Prevalece así, en la visión de Benjamin aquello que rescata Valente de aquella tesis benjaminiana: una crítica a la razón progresista, para afirmar el “tiempo carencia”, desnudos de utopías de pasado o de futuro y donde las distopías se convierten en la realidad cotidiana. Opone entonces Valente otro ángel de la serie de Klee, el Angelus Dubiosus, que al revés que el de la Historia, tiene las alas plegadas, “como si temiera el vuelo”, dice Valente y lo ve como ese momento finisecular sin alternativas políticas y en cambio “mecanismos de ocupación o desocupación del poder”.

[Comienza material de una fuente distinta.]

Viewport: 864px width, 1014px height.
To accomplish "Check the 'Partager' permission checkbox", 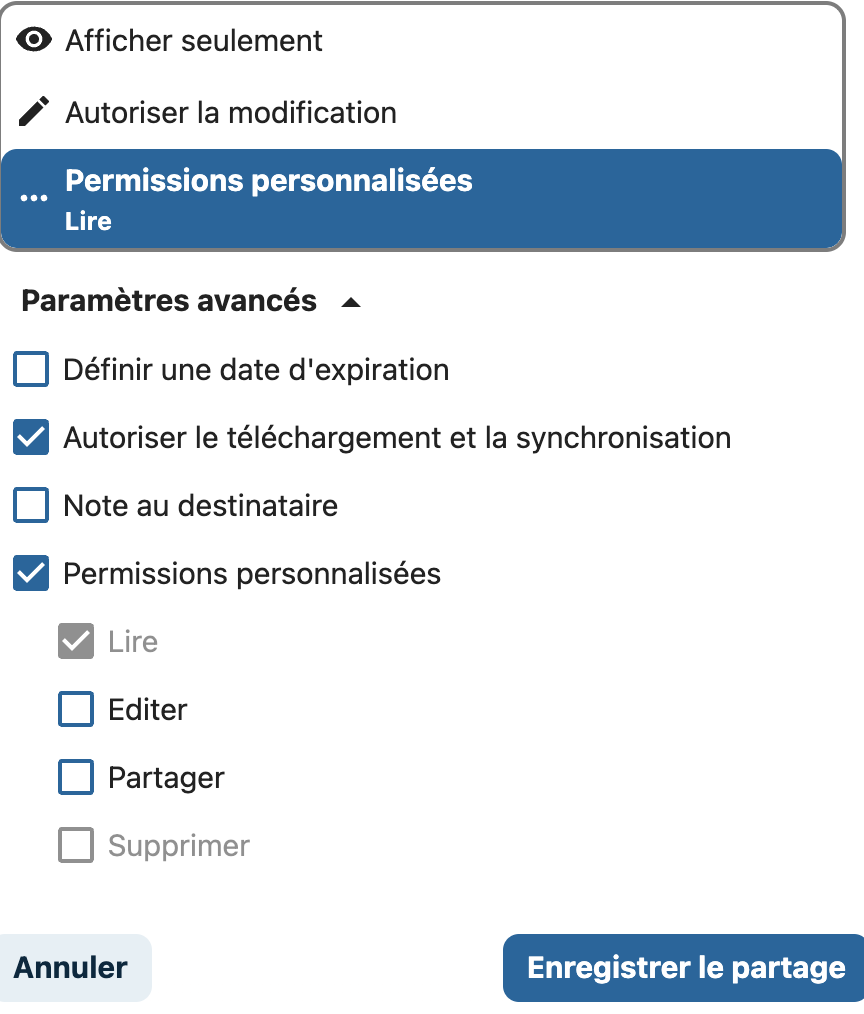I will pyautogui.click(x=76, y=777).
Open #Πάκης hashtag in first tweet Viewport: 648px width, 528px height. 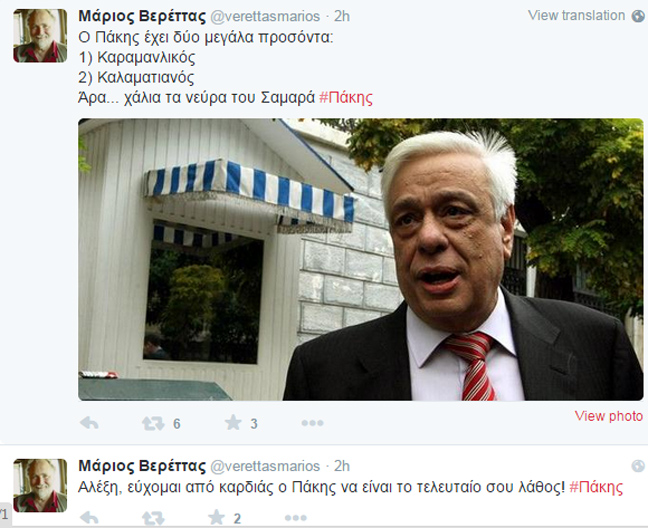point(346,98)
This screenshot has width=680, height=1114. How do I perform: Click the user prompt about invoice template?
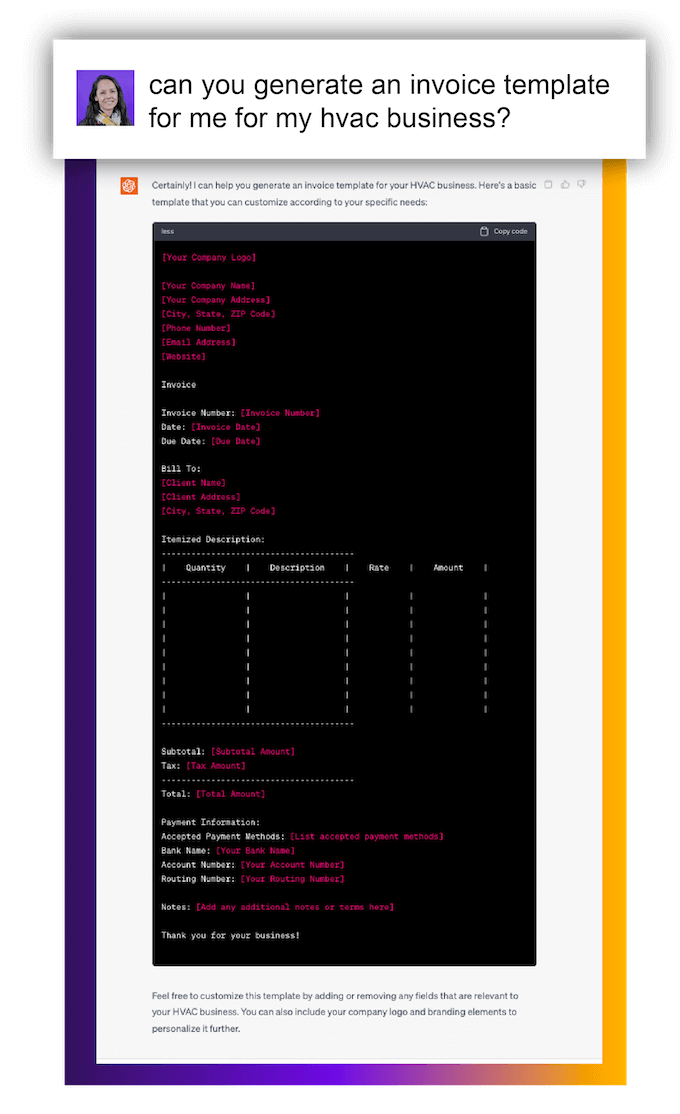[378, 101]
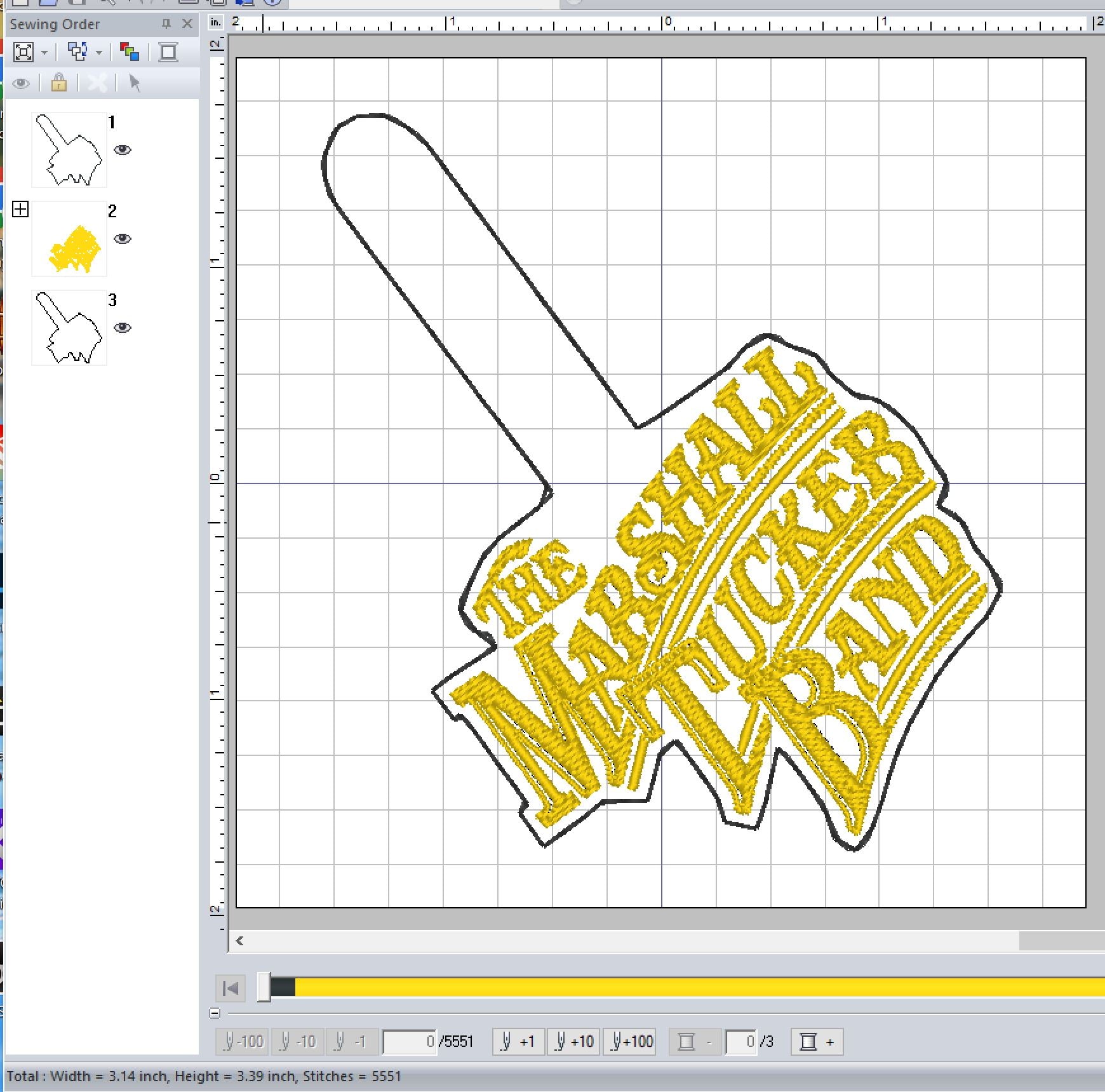The height and width of the screenshot is (1092, 1105).
Task: Toggle visibility of yellow lettering item 2
Action: (123, 239)
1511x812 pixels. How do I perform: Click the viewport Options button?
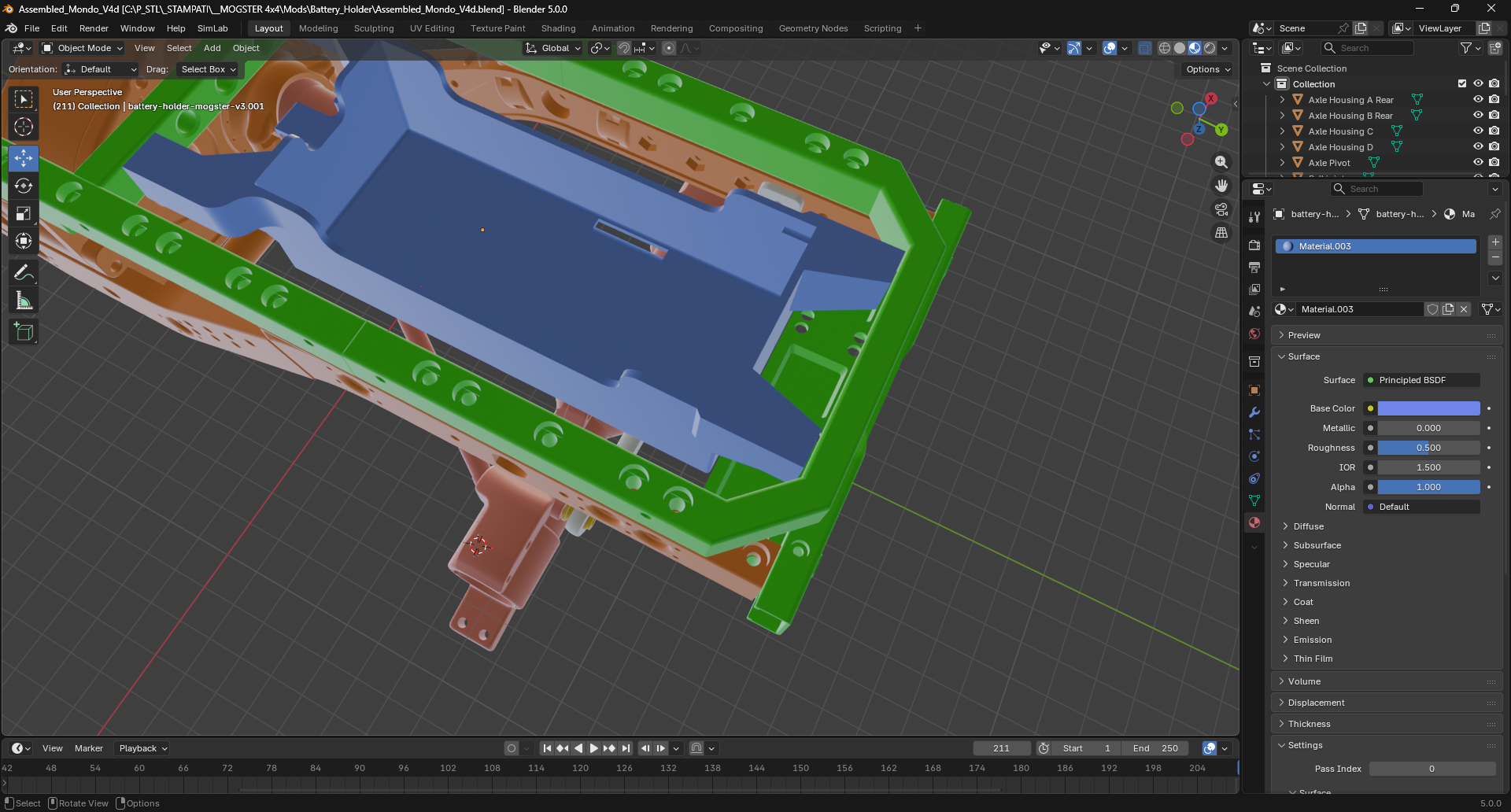[x=1208, y=69]
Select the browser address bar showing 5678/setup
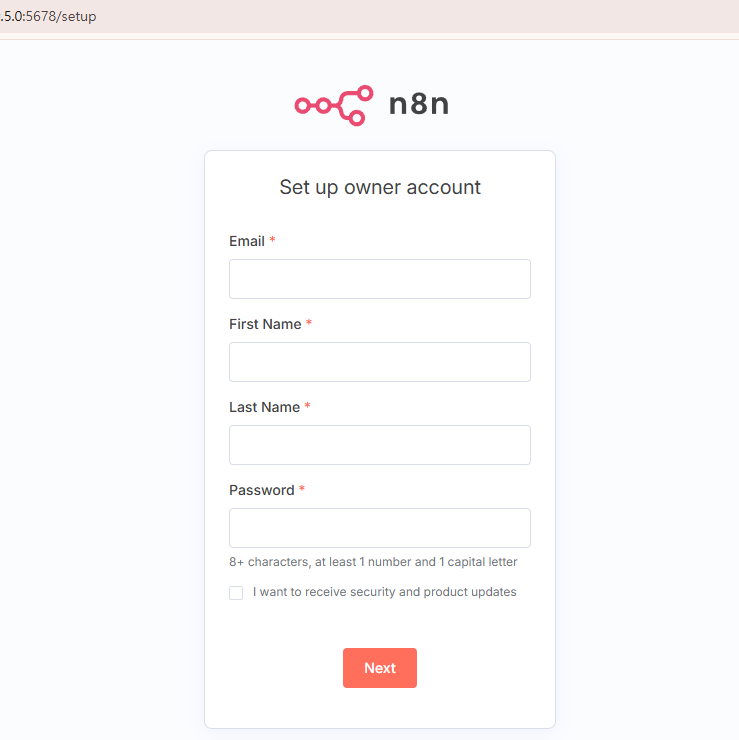This screenshot has height=740, width=739. [48, 16]
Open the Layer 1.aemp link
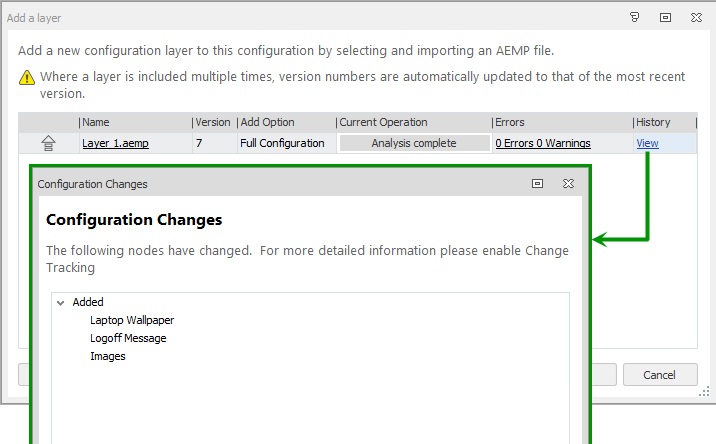 point(115,143)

Transcurridos veintidós años de aquellas intervención, en esto que la pandemia suscita, cabría entonces situar, o construir más bien, la imagen de un ángel de la precariedad que en su movimiento de alas tal vez lento, nos sitúe en el puntual tiempo del peligro, nos recuerde que el futuro está preñado de rastros del pasado y que nos conserve la memoria para pensar un porvenir. Entre los poemas de José Angel Valente, hay uno que se titula “El Angel: “Al amanecer,/cuando la dureza del día es aún extraña/ vuelvo a encontrarte en la precisa línea/ desde la que la noche retrocede./ Reconozco tu oscura transparencia,/tu rostro no visible,/ el ala o filo con el que he luchado./ Estás o vuelves o reapareces /en el extremo límite, señor/ de lo indistinto./ No separes/ la sombra de la luz que ella ha engendrado.” Como un deseo, una plegaria, clama por una especie de juntura, la esperanza de redención, porque según Benjamin, “el pasado lleva a un índice temporal por el que es remitido a la redención”. Con la condición de que no prevalezca la razón instrumental.